© Georg Thieme Verlag KG Stuttgart · New York
Thoracic myelolipoma diagnosed by endoscopic ultrasonography and fine-needle aspiration cytology
18 April 2007 (online)
Myelolipomas are rare, benign, unilateral tumors of the adrenal gland, and are usually asymptomatic  . Extra-adrenal myelolipomas are most commonly found in the presacral or other retroperitoneal regions; only 3 % of these tumors are found in the thorax .
A 73-year-old woman was referred to our division after a computed tomographic scan had revealed a bi-lobed mass, 7 cm in diameter, in the posterior mediastinum ([Figure 1]). Routine laboratory tests and positron emission tomography showed no abnormalities. Endoscopic ultrasonography was performed (FG38UX; Pentax, Tokyo, Japan) and the lesion appeared as an echo-rich, homogeneous mass with regular and well-demarcated borders ([Figure 2]). The mass did not appear to be associated with any nearby structures. Two passages with a fine needle (EUSN-3, 22 gauge; Cook, Limerick, Ireland) were performed without any complications. Fine-needle aspiration cytology (FNAC) showed the aspirate to be highly cellular, with erythroid and myeloid precursor cells intermixed with megakaryocytes, and immunoreactive for factor VIII. The cytologic diagnosis was consistent with extramedullary hematopoiesis ([Figure 3]). At surgery the lesion appeared soft, oval, smooth, and reddish, with yellow spots ([Figure 4]). The biopsy specimen showed mature adipose tissue intermixed with bone marrow elements ([Figure 5]), an appearance consistent with a histologic diagnosis of extra-adrenal myelolipoma.

· · · · ·

§ Problems to solve
1. In the case report on thoracic myelolipoma, how large was the posterior mediastinal mass seen on the computed tomographic scan?
2. From the case report on thoracic myelolipoma, print the part that opens with the words "Myelolipomas are rare, benign, unilateral" and closes with "the thorax .".

· · · · ·

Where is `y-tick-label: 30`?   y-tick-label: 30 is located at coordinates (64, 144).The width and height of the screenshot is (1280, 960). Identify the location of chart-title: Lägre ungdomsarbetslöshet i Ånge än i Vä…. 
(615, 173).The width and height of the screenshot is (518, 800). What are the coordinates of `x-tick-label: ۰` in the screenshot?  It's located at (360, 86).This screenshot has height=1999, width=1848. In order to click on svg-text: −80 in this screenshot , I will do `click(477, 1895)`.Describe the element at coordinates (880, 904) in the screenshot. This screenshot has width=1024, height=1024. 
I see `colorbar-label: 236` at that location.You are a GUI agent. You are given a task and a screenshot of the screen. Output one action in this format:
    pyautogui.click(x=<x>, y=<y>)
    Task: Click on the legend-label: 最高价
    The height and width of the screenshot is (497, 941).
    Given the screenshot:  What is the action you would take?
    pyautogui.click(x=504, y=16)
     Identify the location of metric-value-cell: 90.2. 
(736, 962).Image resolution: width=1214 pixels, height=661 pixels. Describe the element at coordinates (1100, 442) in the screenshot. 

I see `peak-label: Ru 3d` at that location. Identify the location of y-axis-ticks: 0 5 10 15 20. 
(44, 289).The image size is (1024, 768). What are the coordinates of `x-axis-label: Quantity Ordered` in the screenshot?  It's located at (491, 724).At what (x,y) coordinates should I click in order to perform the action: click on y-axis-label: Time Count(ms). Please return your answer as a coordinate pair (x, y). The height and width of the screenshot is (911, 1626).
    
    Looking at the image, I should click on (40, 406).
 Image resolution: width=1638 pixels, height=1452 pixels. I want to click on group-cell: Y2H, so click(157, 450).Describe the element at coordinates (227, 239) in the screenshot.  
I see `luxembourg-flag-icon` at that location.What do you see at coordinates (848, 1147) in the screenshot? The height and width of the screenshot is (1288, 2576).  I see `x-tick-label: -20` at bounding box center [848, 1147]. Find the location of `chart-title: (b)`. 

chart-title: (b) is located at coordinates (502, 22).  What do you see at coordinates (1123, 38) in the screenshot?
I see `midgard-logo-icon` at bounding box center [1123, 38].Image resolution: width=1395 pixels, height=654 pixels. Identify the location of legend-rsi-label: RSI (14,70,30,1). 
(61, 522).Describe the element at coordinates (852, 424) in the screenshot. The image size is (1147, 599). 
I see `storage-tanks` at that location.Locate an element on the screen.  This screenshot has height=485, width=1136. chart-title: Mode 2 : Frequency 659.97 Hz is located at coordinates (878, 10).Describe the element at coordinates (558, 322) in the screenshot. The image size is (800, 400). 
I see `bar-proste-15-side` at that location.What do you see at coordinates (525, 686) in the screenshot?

· · · · ·

§ Solution list
1. It was a bi-lobed mass 7 cm in diameter.

2.
Myelolipomas are rare, benign, unilateral tumors of the adrenal gland, and are usually asymptomatic  . Extra-adrenal myelolipomas are most commonly found in the presacral or other retroperitoneal regions; only 3 % of these tumors are found in the thorax .